* Instructions to follow
Scan the records below for the line with "[Vancouver Sun] (447, 1881)" and the line with "media (489, 1340)". Repeat those two lines and every line between them exactly, and nothing else.

(Beginning of Input for this task)

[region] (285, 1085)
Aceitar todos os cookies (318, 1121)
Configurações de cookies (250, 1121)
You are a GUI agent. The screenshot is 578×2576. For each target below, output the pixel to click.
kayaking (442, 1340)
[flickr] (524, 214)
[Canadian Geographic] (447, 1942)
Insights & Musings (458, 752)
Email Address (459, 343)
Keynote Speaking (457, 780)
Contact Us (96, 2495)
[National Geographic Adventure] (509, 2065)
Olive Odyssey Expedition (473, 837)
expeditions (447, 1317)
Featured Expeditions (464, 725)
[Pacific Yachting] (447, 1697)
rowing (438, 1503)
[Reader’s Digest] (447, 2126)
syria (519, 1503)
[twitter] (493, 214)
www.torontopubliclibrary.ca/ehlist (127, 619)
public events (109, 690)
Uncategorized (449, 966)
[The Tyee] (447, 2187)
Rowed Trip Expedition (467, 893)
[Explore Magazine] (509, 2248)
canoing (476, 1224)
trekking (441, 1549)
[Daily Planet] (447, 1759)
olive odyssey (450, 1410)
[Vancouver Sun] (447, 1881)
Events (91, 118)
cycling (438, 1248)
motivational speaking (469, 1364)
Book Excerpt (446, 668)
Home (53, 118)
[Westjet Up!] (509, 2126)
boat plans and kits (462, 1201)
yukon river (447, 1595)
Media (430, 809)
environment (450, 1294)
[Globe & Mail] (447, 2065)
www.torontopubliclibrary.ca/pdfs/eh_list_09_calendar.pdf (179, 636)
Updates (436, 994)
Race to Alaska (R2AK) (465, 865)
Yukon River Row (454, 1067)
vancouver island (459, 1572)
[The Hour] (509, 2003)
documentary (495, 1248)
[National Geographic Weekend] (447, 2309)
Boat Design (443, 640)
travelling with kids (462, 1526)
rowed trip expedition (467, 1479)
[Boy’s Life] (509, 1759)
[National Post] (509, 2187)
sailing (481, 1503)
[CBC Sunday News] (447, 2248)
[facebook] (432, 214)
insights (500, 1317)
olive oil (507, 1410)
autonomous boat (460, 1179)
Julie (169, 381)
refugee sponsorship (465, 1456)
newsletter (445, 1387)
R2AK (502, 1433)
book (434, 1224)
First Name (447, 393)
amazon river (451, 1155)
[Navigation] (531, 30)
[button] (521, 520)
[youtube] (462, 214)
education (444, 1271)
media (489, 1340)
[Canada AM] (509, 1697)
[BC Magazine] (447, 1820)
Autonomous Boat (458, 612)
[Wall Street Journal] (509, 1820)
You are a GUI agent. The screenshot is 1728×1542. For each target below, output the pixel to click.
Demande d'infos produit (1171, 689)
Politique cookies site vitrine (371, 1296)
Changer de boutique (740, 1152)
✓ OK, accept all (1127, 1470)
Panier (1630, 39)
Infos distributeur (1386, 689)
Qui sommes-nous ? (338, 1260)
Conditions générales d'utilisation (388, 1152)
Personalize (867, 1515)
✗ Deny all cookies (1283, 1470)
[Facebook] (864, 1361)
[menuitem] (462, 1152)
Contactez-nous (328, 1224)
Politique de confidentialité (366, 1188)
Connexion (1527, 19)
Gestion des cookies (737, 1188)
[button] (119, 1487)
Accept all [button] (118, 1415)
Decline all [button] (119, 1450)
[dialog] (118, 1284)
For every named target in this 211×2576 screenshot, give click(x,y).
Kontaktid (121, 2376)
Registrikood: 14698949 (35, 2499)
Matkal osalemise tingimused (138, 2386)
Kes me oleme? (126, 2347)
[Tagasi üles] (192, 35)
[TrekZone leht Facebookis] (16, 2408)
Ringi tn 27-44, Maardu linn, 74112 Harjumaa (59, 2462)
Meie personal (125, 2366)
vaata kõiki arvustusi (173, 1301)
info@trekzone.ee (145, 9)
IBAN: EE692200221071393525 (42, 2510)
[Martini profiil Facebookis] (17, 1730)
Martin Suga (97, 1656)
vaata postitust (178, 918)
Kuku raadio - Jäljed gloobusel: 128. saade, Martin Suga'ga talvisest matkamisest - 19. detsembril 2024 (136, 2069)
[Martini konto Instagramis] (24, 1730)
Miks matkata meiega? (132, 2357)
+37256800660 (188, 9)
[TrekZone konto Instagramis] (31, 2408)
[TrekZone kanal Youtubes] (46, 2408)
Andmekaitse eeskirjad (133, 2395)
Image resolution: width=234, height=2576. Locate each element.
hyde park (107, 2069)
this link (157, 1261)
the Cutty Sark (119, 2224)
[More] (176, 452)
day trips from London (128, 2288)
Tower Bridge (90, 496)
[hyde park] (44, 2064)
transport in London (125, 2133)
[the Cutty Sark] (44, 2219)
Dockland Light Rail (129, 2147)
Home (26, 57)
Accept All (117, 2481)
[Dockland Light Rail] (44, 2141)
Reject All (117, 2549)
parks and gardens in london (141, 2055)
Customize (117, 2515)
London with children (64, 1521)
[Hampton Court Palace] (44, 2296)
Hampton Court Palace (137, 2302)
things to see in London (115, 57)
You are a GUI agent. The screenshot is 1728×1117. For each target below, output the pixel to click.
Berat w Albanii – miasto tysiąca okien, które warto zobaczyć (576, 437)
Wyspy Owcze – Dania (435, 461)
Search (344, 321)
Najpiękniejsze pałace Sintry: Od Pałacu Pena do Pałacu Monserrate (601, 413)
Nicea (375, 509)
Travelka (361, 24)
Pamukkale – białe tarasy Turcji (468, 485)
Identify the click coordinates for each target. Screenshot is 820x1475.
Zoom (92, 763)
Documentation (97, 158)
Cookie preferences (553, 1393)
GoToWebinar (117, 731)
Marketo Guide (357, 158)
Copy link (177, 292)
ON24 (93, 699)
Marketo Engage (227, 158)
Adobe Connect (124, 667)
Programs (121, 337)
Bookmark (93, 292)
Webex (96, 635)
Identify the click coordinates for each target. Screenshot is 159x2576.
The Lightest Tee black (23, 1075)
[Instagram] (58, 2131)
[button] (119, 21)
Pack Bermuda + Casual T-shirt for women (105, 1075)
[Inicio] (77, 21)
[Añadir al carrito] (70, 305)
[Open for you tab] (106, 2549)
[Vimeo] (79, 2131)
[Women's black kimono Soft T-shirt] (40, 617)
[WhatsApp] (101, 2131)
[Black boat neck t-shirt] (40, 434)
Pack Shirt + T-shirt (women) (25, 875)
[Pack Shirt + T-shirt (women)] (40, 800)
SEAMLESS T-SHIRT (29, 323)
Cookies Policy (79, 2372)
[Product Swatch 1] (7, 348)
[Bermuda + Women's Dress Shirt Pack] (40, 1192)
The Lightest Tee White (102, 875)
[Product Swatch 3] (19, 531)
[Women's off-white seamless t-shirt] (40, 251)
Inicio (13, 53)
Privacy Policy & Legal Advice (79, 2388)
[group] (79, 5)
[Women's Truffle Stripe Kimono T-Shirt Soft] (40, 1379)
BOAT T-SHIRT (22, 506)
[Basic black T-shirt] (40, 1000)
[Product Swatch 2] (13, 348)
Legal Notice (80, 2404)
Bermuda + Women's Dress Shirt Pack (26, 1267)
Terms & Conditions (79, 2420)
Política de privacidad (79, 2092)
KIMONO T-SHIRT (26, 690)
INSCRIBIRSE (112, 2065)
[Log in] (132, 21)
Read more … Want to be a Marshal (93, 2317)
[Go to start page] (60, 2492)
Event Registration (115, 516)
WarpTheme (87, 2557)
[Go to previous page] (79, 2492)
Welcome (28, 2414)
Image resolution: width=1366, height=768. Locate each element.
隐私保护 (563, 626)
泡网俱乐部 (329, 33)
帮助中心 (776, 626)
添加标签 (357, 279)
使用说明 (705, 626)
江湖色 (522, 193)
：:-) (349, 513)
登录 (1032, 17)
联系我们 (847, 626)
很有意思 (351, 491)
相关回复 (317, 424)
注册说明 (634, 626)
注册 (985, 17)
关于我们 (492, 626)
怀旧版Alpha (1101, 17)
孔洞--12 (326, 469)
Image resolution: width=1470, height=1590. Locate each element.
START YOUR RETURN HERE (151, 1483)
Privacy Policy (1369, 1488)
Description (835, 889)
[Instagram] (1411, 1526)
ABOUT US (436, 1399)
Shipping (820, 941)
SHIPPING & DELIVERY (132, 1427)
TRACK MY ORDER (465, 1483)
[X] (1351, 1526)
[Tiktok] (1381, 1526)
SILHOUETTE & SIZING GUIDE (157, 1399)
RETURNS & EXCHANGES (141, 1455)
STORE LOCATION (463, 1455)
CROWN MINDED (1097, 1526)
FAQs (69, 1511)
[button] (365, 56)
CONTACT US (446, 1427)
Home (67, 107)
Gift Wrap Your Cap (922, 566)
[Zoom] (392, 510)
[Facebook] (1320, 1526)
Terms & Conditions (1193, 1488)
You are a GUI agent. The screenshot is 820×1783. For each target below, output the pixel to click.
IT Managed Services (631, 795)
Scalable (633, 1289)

(End of Input for this task)

* Written answer
[Vancouver Sun] (447, 1881)
Events (91, 118)
cycling (438, 1248)
motivational speaking (469, 1364)
Book Excerpt (446, 668)
Home (53, 118)
[Westjet Up!] (509, 2126)
boat plans and kits (462, 1201)
yukon river (447, 1595)
Media (430, 809)
environment (450, 1294)
[Globe & Mail] (447, 2065)
www.torontopubliclibrary.ca/pdfs/eh_list_09_calendar.pdf (179, 636)
Updates (436, 994)
Race to Alaska (R2AK) (465, 865)
Yukon River Row (454, 1067)
vancouver island (459, 1572)
[The Hour] (509, 2003)
documentary (495, 1248)
[National Geographic Weekend] (447, 2309)
Boat Design (443, 640)
travelling with kids (462, 1526)
rowed trip expedition (467, 1479)
[Boy’s Life] (509, 1759)
[National Post] (509, 2187)
sailing (481, 1503)
[CBC Sunday News] (447, 2248)
[facebook] (432, 214)
insights (500, 1317)
olive oil (507, 1410)
autonomous boat (460, 1179)
Julie (169, 381)
refugee sponsorship (465, 1456)
newsletter (445, 1387)
R2AK (502, 1433)
book (434, 1224)
First Name (447, 393)
amazon river (451, 1155)
[Navigation] (531, 30)
[button] (521, 520)
[youtube] (462, 214)
education (444, 1271)
media (489, 1340)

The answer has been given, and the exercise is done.